TASK OBJECTIVE
Transcribe exactly, leaving out pictures, the lines from the one that holds "Where should I" through the end of the data below, including both end lines and no others.

DATASET ENTRIES
──────

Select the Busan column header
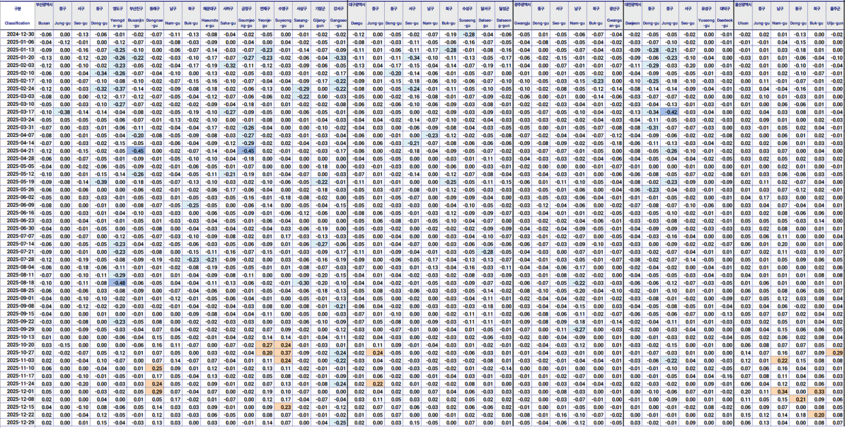The width and height of the screenshot is (845, 428). tap(44, 23)
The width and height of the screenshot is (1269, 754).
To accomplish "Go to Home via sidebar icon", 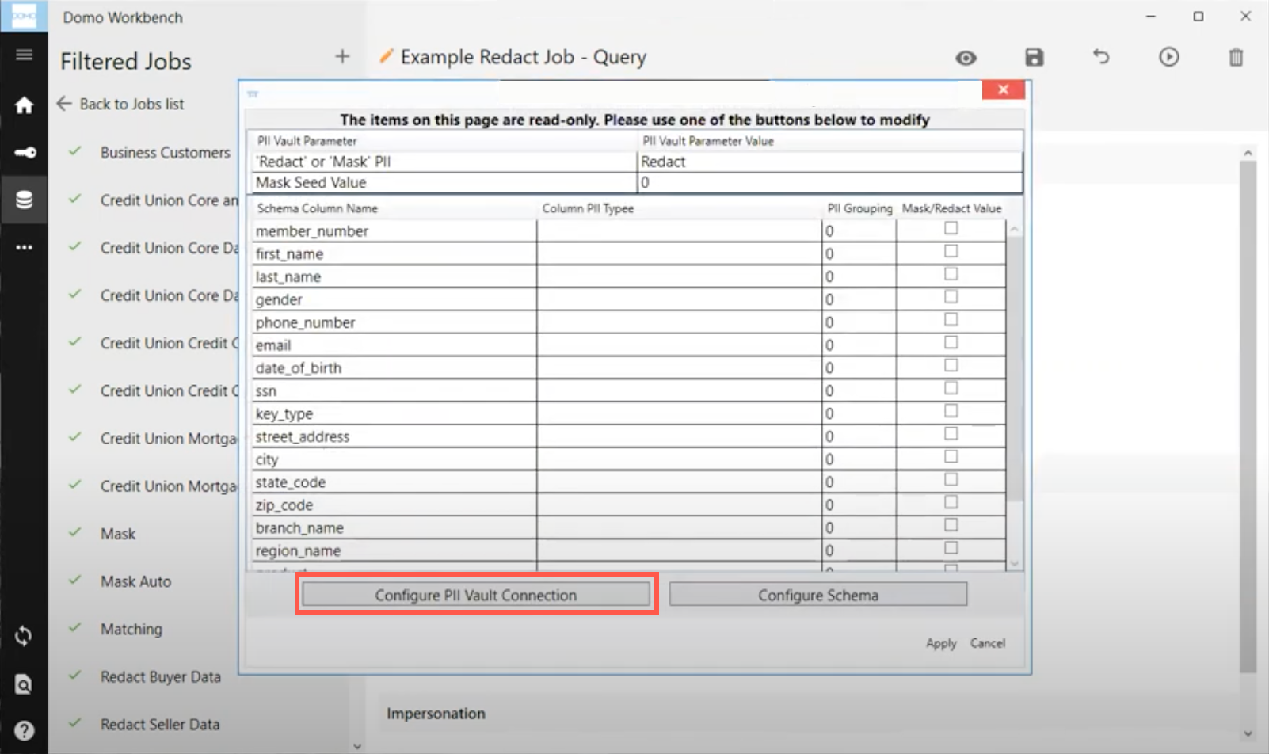I will click(24, 105).
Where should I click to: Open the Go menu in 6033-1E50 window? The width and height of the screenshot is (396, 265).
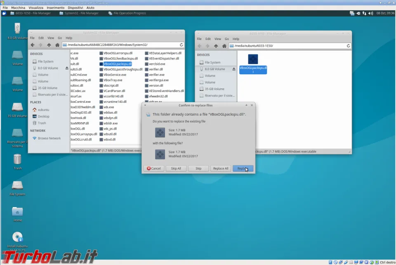[227, 39]
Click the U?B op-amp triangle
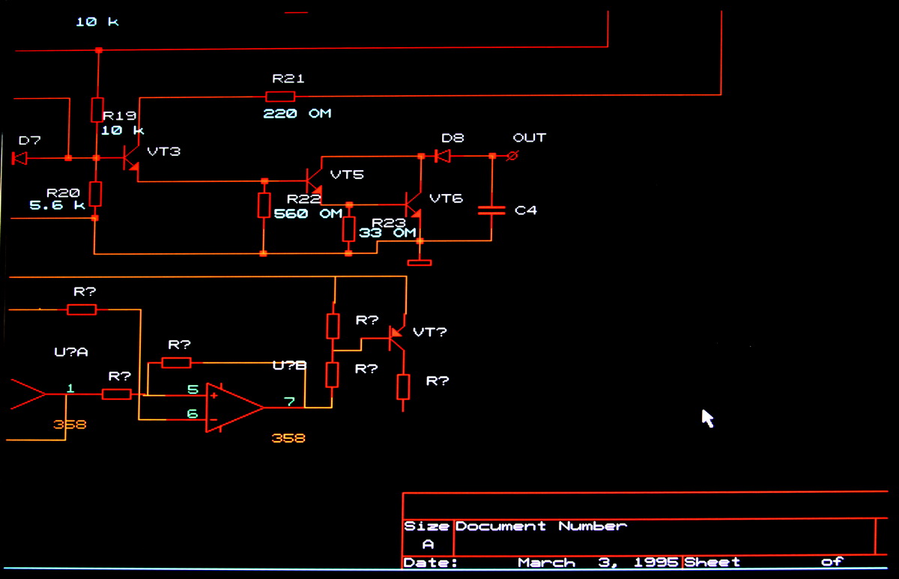899x579 pixels. coord(233,407)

──────

REPLY TO THE EXERCISE
Where should I click to: Open the Go menu in 6033-1E50 window? The width and height of the screenshot is (396, 265).
[227, 39]
Click the U?B op-amp triangle
899x579 pixels. coord(233,407)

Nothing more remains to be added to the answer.